Text extract:
┌──

That is indeed where my thoughts started out but then I realised we are all busy (well, most of us anyway). Most of us have too many things they need and want to do and too many things they do not want but feel they have to do. Let’s face it, most of us have a lot of Duty and a lot less ‘Do as thou wilt’ time than they would like.

In this I am blessed. I do not have to work two or three jobs to survive. I do not have to watch my children starve or waste away of an illness that would be easy to cure if only they had been born in the Western world. I do not have to spend my days sewing and growing old in a dark and dank workshop, locked away from light and the world, fearing every day that I will burn to death only because that same Western world wants to wear a different T shirt every day.

└──

Requests:
**1)** Print the part of the passage on being busy that opens with the words containing "In this I am" and closes with "shirt every day.".
**2)** For each statement below, answer yes or no according to the passage on being busy, and quote the words of the passage that settle it.
(a) The writer has to work two or three jobs to survive.
(b) The writer says most people have less "Do as thou wilt" time than they would like.
(c) The writer claims to be blessed in this respect.

Information shown:
┌──

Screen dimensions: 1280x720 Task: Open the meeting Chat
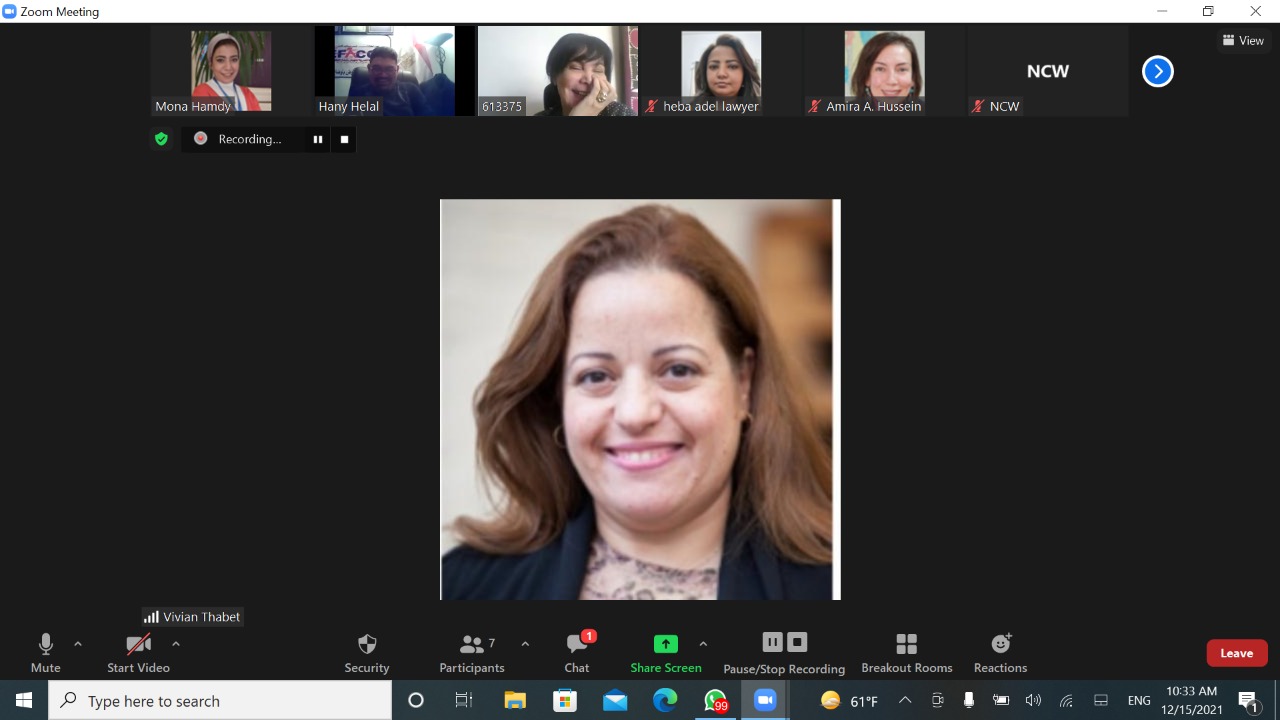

└──

Answers in order:
**1)**
In this I am blessed. I do not have to work two or three jobs to survive. I do not have to watch my children starve or waste away of an illness that would be easy to cure if only they had been born in the Western world. I do not have to spend my days sewing and growing old in a dark and dank workshop, locked away from light and the world, fearing every day that I will burn to death only because that same Western world wants to wear a different T shirt every day.

**2)**
(a) No: "I do not have to work two or three jobs to survive."
(b) Yes: "most of us have a lot of Duty and a lot less ‘Do as thou wilt’ time than they would like."
(c) Yes: "In this I am blessed."